Erasing the Rule: Here in Mark 7:19, Mark adds a parenthetical that Jesus was intending to erase the ceremonial distinction between clean and non-clean: “In saying this, Jesus declared all foods ‘clean,’” say the NIV and RSV. The much looser Message paraphrase: “That took care of dietary quibbling; Jesus was saying that ALL foods are fit to eat.” In the Living Bible“By saying this He showed that every kind of food is kosher.”

What of Physical Health: But did God, in the Garden of Eden, and then when talking to Noah, and again when giving instructions to Moses and His chosen people, Israel, also have in mind the physical health of those He loves and not just their ceremonial purity? Here in the 21st century, it seems plain that He did.
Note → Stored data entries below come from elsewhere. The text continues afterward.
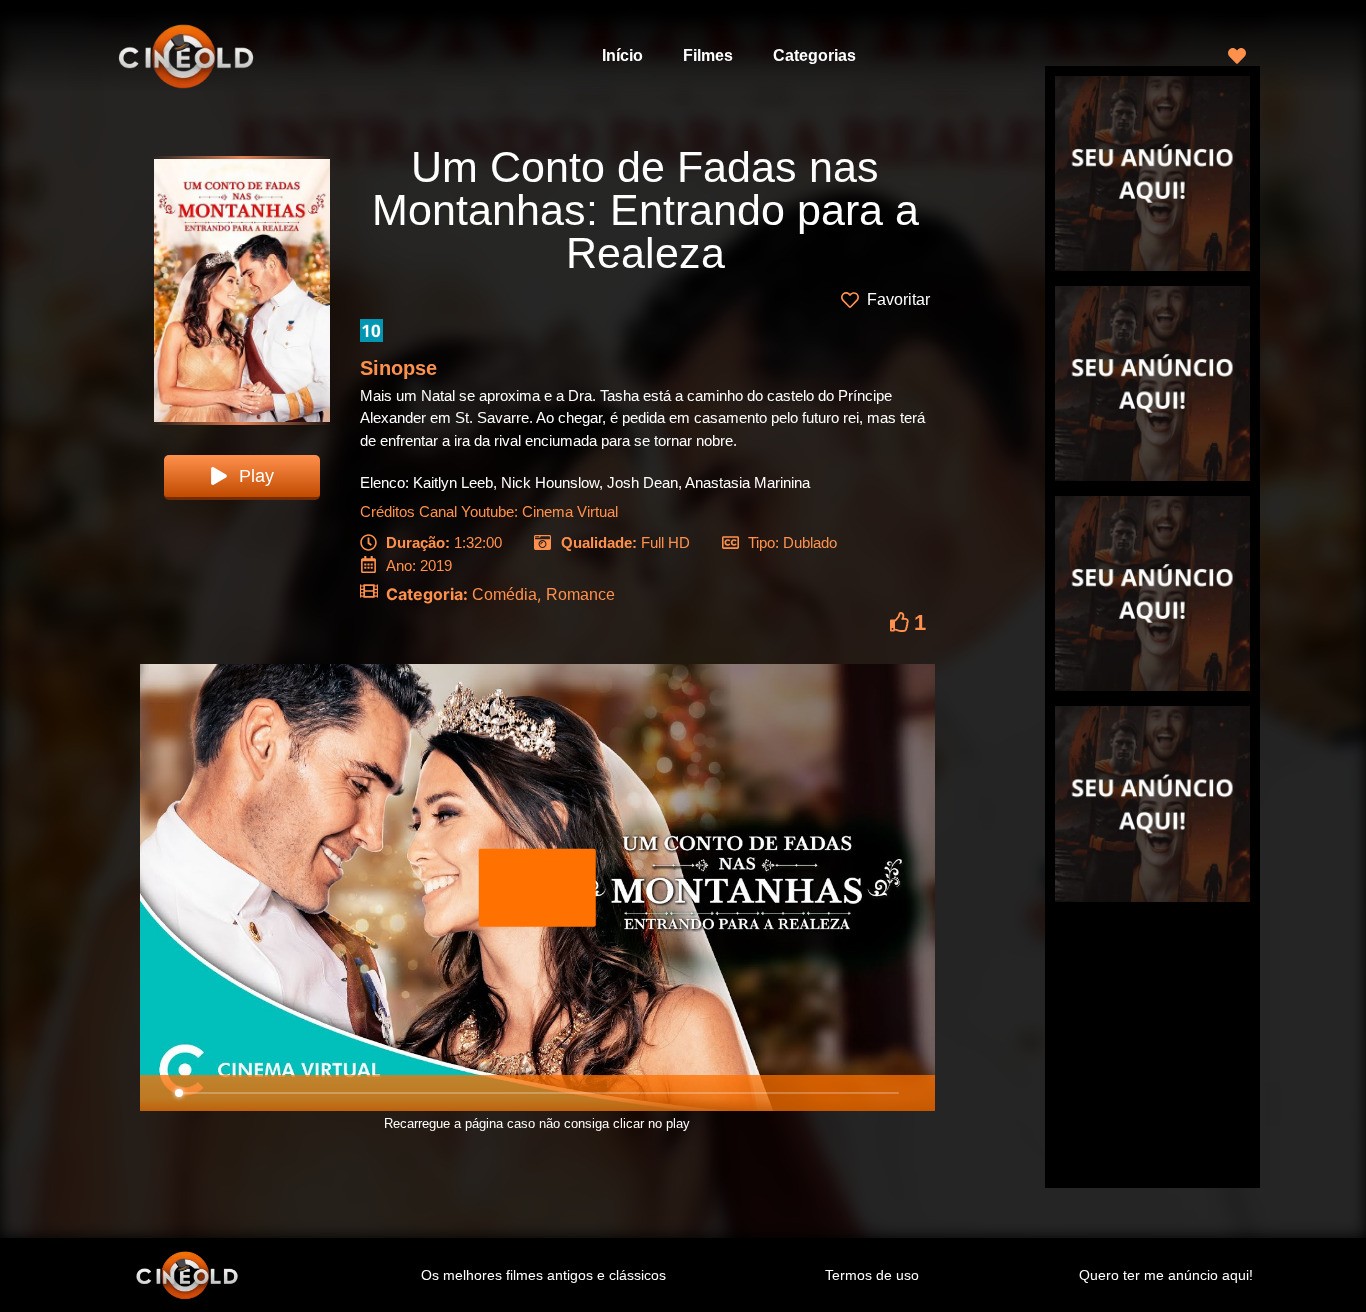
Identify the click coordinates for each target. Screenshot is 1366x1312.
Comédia (504, 594)
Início (622, 55)
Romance (580, 594)
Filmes (708, 55)
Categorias (814, 55)
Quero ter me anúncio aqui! (1166, 1275)
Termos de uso (872, 1275)
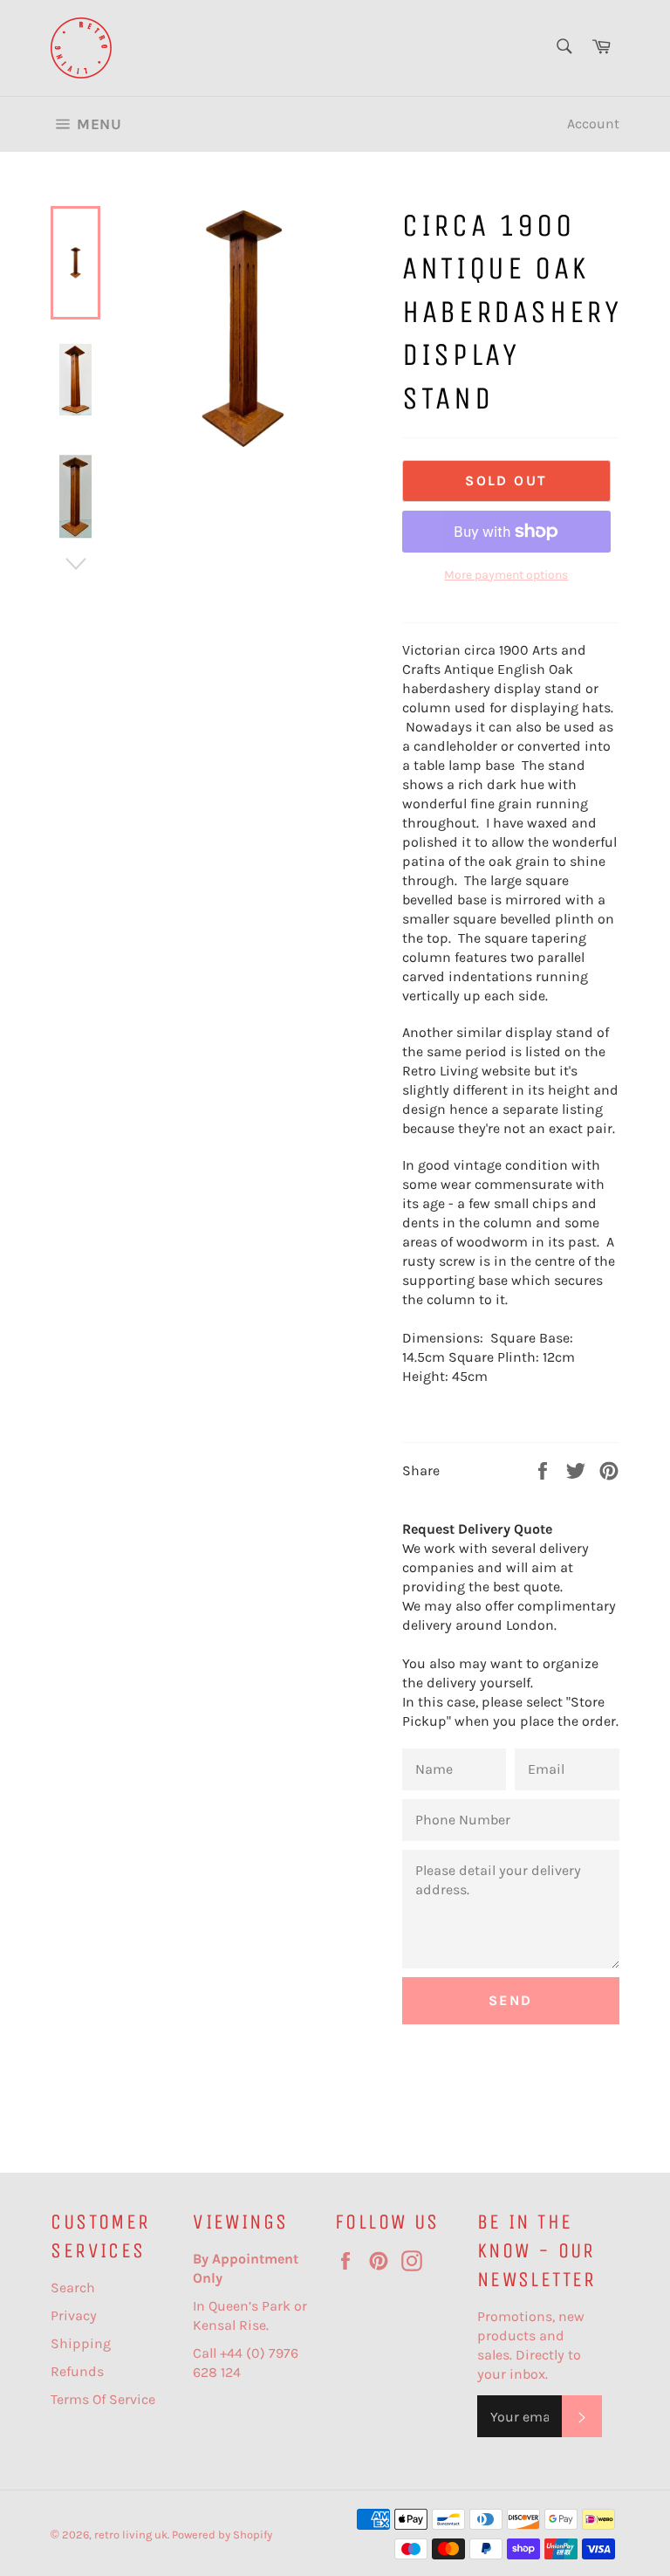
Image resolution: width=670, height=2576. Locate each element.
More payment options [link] (506, 574)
Health Trend: It’s on the cover of every major news magazine in America now that certain foods are harmful and that a largely vegetarian diet is the ideal one. The recent secular bestseller, Live Ten Healthy Years Longer has the numbers to back it up: if a person lives by the biblical blueprint—even though the ceremonial restrictions are now gone—they’re going to be stronger, healthier, more productive . . . and enjoy up to a full decade of extra living.
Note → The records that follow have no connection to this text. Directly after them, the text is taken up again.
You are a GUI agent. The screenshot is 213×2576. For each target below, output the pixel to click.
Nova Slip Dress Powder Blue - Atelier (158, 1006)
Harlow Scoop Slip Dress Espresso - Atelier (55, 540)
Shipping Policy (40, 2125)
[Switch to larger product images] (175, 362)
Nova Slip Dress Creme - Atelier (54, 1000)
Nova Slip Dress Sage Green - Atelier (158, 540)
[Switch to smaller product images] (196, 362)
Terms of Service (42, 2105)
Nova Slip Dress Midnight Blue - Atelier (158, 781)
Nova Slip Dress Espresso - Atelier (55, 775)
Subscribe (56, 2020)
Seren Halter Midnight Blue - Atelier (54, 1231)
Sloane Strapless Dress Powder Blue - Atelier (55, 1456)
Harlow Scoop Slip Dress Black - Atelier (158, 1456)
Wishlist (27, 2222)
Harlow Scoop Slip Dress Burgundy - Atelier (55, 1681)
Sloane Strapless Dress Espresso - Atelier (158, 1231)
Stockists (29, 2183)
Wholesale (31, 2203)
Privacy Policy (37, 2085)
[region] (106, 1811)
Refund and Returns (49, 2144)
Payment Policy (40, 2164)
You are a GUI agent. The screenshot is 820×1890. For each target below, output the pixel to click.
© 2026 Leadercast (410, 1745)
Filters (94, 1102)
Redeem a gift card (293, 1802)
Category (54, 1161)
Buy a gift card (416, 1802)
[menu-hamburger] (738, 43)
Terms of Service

The Adventist Advantage: this is why our Adventist family gratefully holds on to the “do” and “don’t” list of Leviticus 11. Not because of the ceremonial aspect of the “clean” vs. “unclean.” But because God knows best and our bodies are still His temple. Because, as Paul himself puts it in I Corinthians 10:31: “Whether you eat or drink or whatever you do, do it all for the glory of God.”